**Instructions for the task:** Identical copies of all the records below are needed.

[Records drawn from a dataset]
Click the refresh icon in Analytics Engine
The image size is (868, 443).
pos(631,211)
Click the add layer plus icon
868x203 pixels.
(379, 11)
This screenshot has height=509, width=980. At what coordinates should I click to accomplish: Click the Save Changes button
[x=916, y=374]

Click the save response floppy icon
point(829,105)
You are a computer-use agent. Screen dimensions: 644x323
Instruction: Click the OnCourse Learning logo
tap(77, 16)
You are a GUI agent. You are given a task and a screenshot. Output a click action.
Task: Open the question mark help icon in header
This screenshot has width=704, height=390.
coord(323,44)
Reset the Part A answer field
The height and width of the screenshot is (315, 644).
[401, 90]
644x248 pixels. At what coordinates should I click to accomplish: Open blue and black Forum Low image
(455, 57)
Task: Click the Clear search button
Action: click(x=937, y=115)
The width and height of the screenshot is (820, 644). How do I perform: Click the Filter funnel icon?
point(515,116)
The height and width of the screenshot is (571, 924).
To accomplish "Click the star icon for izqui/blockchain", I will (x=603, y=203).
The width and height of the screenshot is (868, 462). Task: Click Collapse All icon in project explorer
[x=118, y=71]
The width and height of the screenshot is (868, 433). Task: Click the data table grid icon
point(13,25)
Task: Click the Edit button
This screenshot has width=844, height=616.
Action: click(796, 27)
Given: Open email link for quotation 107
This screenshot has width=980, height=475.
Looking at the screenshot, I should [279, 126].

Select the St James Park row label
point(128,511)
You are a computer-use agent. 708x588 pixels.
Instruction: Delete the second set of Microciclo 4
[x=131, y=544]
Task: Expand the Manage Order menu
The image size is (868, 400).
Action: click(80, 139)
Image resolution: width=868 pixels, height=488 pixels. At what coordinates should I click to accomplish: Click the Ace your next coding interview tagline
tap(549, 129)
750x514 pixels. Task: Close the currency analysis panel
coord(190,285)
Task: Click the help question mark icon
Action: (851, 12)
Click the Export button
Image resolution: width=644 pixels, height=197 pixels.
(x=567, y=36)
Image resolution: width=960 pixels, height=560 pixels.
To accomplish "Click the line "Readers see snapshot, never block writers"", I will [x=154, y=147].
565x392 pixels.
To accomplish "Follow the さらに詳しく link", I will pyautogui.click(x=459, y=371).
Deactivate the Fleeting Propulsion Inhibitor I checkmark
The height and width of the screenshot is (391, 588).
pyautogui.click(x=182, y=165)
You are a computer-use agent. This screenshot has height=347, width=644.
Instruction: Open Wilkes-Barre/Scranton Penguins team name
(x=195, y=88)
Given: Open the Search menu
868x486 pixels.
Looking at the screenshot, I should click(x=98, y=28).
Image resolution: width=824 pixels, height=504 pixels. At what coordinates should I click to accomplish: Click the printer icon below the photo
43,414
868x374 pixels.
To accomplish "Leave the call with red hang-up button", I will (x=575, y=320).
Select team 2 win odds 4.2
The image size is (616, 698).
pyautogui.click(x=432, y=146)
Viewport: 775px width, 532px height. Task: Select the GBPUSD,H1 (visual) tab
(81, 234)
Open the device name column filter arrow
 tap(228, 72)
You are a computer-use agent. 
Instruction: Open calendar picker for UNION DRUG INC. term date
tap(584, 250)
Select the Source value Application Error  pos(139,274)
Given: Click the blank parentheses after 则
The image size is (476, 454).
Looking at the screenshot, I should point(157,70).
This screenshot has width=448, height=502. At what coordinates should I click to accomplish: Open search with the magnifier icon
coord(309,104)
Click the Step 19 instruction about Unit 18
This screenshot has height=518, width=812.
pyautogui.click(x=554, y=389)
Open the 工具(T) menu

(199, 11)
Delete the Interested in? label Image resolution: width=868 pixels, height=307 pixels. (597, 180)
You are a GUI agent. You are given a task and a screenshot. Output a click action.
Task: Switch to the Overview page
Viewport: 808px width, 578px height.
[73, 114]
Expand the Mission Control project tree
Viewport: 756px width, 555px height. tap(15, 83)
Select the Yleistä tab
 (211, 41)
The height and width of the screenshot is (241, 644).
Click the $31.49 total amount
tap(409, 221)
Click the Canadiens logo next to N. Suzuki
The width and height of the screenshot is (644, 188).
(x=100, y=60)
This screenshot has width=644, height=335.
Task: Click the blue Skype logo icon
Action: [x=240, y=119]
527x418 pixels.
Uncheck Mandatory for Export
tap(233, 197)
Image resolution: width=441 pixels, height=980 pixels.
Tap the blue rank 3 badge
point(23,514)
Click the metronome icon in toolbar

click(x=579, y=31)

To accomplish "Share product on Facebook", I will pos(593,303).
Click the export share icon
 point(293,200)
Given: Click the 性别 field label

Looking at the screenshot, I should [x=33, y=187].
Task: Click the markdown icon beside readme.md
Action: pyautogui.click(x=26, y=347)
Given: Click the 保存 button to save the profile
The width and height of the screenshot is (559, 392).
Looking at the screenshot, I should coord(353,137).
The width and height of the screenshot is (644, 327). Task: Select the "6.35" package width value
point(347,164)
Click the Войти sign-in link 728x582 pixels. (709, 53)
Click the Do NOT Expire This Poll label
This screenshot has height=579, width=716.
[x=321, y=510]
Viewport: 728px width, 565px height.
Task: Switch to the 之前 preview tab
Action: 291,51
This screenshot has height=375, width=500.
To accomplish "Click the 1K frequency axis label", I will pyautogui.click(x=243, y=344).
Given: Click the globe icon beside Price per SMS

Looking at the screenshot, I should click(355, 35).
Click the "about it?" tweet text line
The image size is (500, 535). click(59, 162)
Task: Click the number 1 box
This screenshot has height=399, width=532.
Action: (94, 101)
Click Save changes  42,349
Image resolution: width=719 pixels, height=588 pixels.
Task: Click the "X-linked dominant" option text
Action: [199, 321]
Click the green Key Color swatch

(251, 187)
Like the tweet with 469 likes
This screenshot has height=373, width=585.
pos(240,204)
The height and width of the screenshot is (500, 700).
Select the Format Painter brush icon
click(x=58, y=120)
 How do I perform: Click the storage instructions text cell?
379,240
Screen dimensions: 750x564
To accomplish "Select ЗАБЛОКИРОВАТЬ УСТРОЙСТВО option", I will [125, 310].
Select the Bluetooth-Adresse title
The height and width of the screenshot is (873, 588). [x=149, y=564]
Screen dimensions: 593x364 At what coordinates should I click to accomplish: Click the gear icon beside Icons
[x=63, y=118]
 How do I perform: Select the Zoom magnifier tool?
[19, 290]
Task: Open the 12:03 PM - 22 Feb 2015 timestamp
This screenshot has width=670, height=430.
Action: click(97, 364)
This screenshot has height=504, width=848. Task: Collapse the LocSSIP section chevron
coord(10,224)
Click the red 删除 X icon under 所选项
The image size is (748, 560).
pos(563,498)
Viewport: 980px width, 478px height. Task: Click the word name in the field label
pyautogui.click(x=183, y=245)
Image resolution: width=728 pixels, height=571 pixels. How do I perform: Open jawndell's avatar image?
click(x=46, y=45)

**Solution for this task:**
Click the refresh icon in Analytics Engine
The image size is (868, 443).
pos(631,211)
Click the add layer plus icon
868x203 pixels.
(379, 11)
This screenshot has height=509, width=980. At what coordinates should I click to accomplish: Click the Save Changes button
[x=916, y=374]

Click the save response floppy icon
point(829,105)
You are a computer-use agent. Screen dimensions: 644x323
Instruction: Click the OnCourse Learning logo
tap(77, 16)
You are a GUI agent. You are given a task and a screenshot. Output a click action.
Task: Open the question mark help icon in header
This screenshot has width=704, height=390.
coord(323,44)
Reset the Part A answer field
The height and width of the screenshot is (315, 644).
[401, 90]
644x248 pixels. At what coordinates should I click to accomplish: Open blue and black Forum Low image
(455, 57)
Task: Click the Clear search button
Action: click(x=937, y=115)
The width and height of the screenshot is (820, 644). How do I perform: Click the Filter funnel icon?
point(515,116)
The height and width of the screenshot is (571, 924).
To accomplish "Click the star icon for izqui/blockchain", I will (x=603, y=203).
The width and height of the screenshot is (868, 462). Task: Click Collapse All icon in project explorer
[x=118, y=71]
The width and height of the screenshot is (868, 433). Task: Click the data table grid icon
point(13,25)
Task: Click the Edit button
This screenshot has width=844, height=616.
Action: click(796, 27)
Given: Open email link for quotation 107
This screenshot has width=980, height=475.
Looking at the screenshot, I should [279, 126].

Select the St James Park row label
point(128,511)
You are a computer-use agent. 708x588 pixels.
Instruction: Delete the second set of Microciclo 4
[x=131, y=544]
Task: Expand the Manage Order menu
The image size is (868, 400).
Action: click(80, 139)
Image resolution: width=868 pixels, height=488 pixels. At what coordinates should I click to accomplish: Click the Ace your next coding interview tagline
tap(549, 129)
750x514 pixels. Task: Close the currency analysis panel
coord(190,285)
Task: Click the help question mark icon
Action: (851, 12)
Click the Export button
Image resolution: width=644 pixels, height=197 pixels.
(x=567, y=36)
Image resolution: width=960 pixels, height=560 pixels.
To accomplish "Click the line "Readers see snapshot, never block writers"", I will [x=154, y=147].
565x392 pixels.
To accomplish "Follow the さらに詳しく link", I will pyautogui.click(x=459, y=371).
Deactivate the Fleeting Propulsion Inhibitor I checkmark
The height and width of the screenshot is (391, 588).
pyautogui.click(x=182, y=165)
You are a computer-use agent. This screenshot has height=347, width=644.
Instruction: Open Wilkes-Barre/Scranton Penguins team name
(x=195, y=88)
Given: Open the Search menu
868x486 pixels.
Looking at the screenshot, I should click(x=98, y=28).
Image resolution: width=824 pixels, height=504 pixels. At what coordinates should I click to accomplish: Click the printer icon below the photo
43,414
868x374 pixels.
To accomplish "Leave the call with red hang-up button", I will (x=575, y=320).
Select team 2 win odds 4.2
The image size is (616, 698).
pyautogui.click(x=432, y=146)
Viewport: 775px width, 532px height. Task: Select the GBPUSD,H1 (visual) tab
(81, 234)
Open the device name column filter arrow
 tap(228, 72)
You are a computer-use agent. 
Instruction: Open calendar picker for UNION DRUG INC. term date
tap(584, 250)
Select the Source value Application Error  pos(139,274)
Given: Click the blank parentheses after 则
The image size is (476, 454).
Looking at the screenshot, I should point(157,70).
This screenshot has width=448, height=502. At what coordinates should I click to accomplish: Open search with the magnifier icon
coord(309,104)
Click the Step 19 instruction about Unit 18
This screenshot has height=518, width=812.
pyautogui.click(x=554, y=389)
Open the 工具(T) menu

(199, 11)
Delete the Interested in? label Image resolution: width=868 pixels, height=307 pixels. (597, 180)
You are a GUI agent. You are given a task and a screenshot. Output a click action.
Task: Switch to the Overview page
Viewport: 808px width, 578px height.
[73, 114]
Expand the Mission Control project tree
Viewport: 756px width, 555px height. tap(15, 83)
Select the Yleistä tab
 (211, 41)
The height and width of the screenshot is (241, 644).
Click the $31.49 total amount
tap(409, 221)
Click the Canadiens logo next to N. Suzuki
The width and height of the screenshot is (644, 188).
(x=100, y=60)
This screenshot has width=644, height=335.
Task: Click the blue Skype logo icon
Action: [x=240, y=119]
527x418 pixels.
Uncheck Mandatory for Export
tap(233, 197)
Image resolution: width=441 pixels, height=980 pixels.
Tap the blue rank 3 badge
point(23,514)
Click the metronome icon in toolbar

click(x=579, y=31)

To accomplish "Share product on Facebook", I will pos(593,303).
Click the export share icon
 point(293,200)
Given: Click the 性别 field label

Looking at the screenshot, I should [x=33, y=187].
Task: Click the markdown icon beside readme.md
Action: pyautogui.click(x=26, y=347)
Given: Click the 保存 button to save the profile
The width and height of the screenshot is (559, 392).
Looking at the screenshot, I should coord(353,137).
The width and height of the screenshot is (644, 327). Task: Select the "6.35" package width value
point(347,164)
Click the Войти sign-in link 728x582 pixels. (709, 53)
Click the Do NOT Expire This Poll label
This screenshot has height=579, width=716.
[x=321, y=510]
Viewport: 728px width, 565px height.
Task: Switch to the 之前 preview tab
Action: 291,51
This screenshot has height=375, width=500.
To accomplish "Click the 1K frequency axis label", I will pyautogui.click(x=243, y=344).
Given: Click the globe icon beside Price per SMS

Looking at the screenshot, I should click(355, 35).
Click the "about it?" tweet text line
The image size is (500, 535). click(59, 162)
Task: Click the number 1 box
This screenshot has height=399, width=532.
Action: (94, 101)
Click Save changes  42,349
Image resolution: width=719 pixels, height=588 pixels.
Task: Click the "X-linked dominant" option text
Action: [199, 321]
Click the green Key Color swatch

(251, 187)
Like the tweet with 469 likes
This screenshot has height=373, width=585.
pos(240,204)
The height and width of the screenshot is (500, 700).
Select the Format Painter brush icon
click(x=58, y=120)
 How do I perform: Click the storage instructions text cell?
379,240
Screen dimensions: 750x564
To accomplish "Select ЗАБЛОКИРОВАТЬ УСТРОЙСТВО option", I will [125, 310].
Select the Bluetooth-Adresse title
The height and width of the screenshot is (873, 588). [x=149, y=564]
Screen dimensions: 593x364 At what coordinates should I click to accomplish: Click the gear icon beside Icons
[x=63, y=118]
 How do I perform: Select the Zoom magnifier tool?
[19, 290]
Task: Open the 12:03 PM - 22 Feb 2015 timestamp
This screenshot has width=670, height=430.
Action: click(97, 364)
This screenshot has height=504, width=848. Task: Collapse the LocSSIP section chevron
coord(10,224)
Click the red 删除 X icon under 所选项
The image size is (748, 560).
pos(563,498)
Viewport: 980px width, 478px height. Task: Click the word name in the field label
pyautogui.click(x=183, y=245)
Image resolution: width=728 pixels, height=571 pixels. How do I perform: Open jawndell's avatar image?
click(x=46, y=45)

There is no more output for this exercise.